* What is required
Rewrite every line of the listing below, swapping "height" for "vertical size" wherever it occurs and keeping everything else identical. Leave the pictures out of your answer.

* Extracted data

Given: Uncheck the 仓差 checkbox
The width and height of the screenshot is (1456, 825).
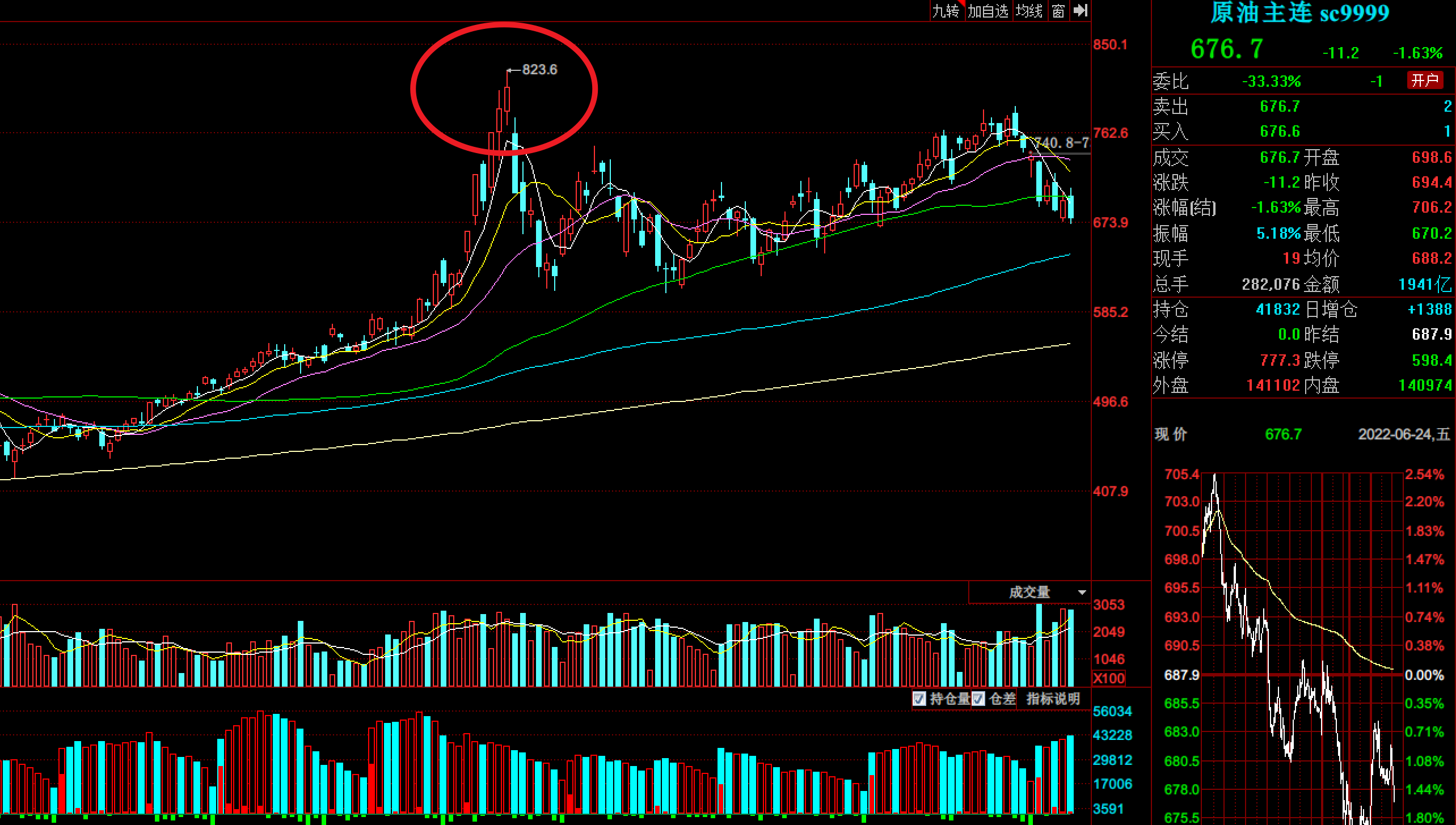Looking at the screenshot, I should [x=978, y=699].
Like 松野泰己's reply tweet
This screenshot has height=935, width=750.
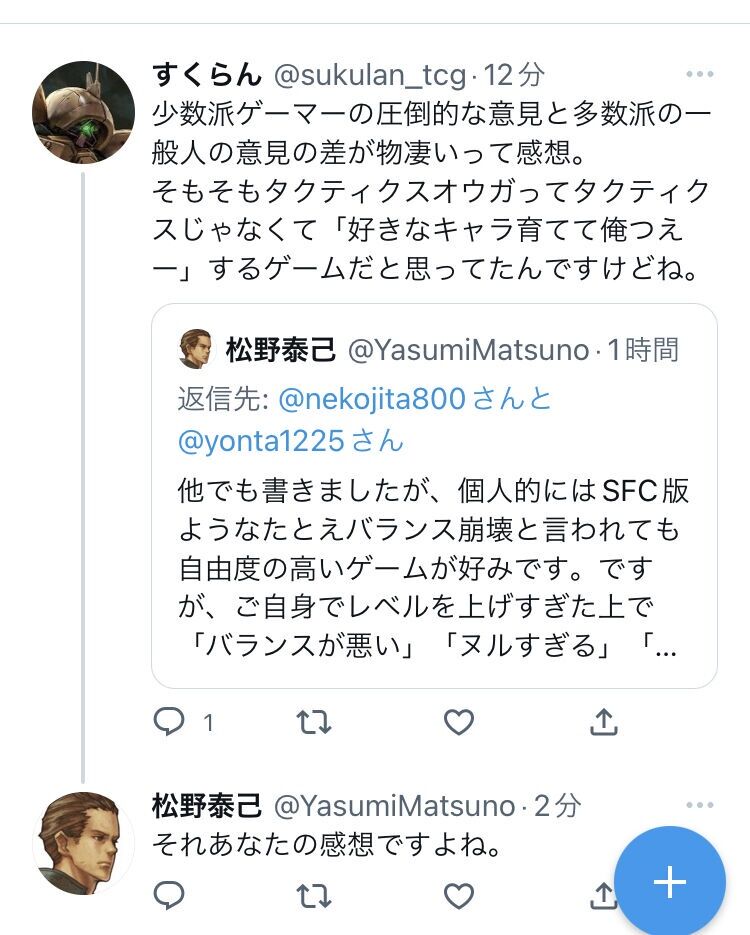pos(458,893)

* Response for this exercise
Given: Uncheck the 仓差 checkbox
The width and vertical size of the screenshot is (1456, 825).
Looking at the screenshot, I should [x=978, y=699].
Like 松野泰己's reply tweet
This screenshot has vertical size=935, width=750.
pos(458,893)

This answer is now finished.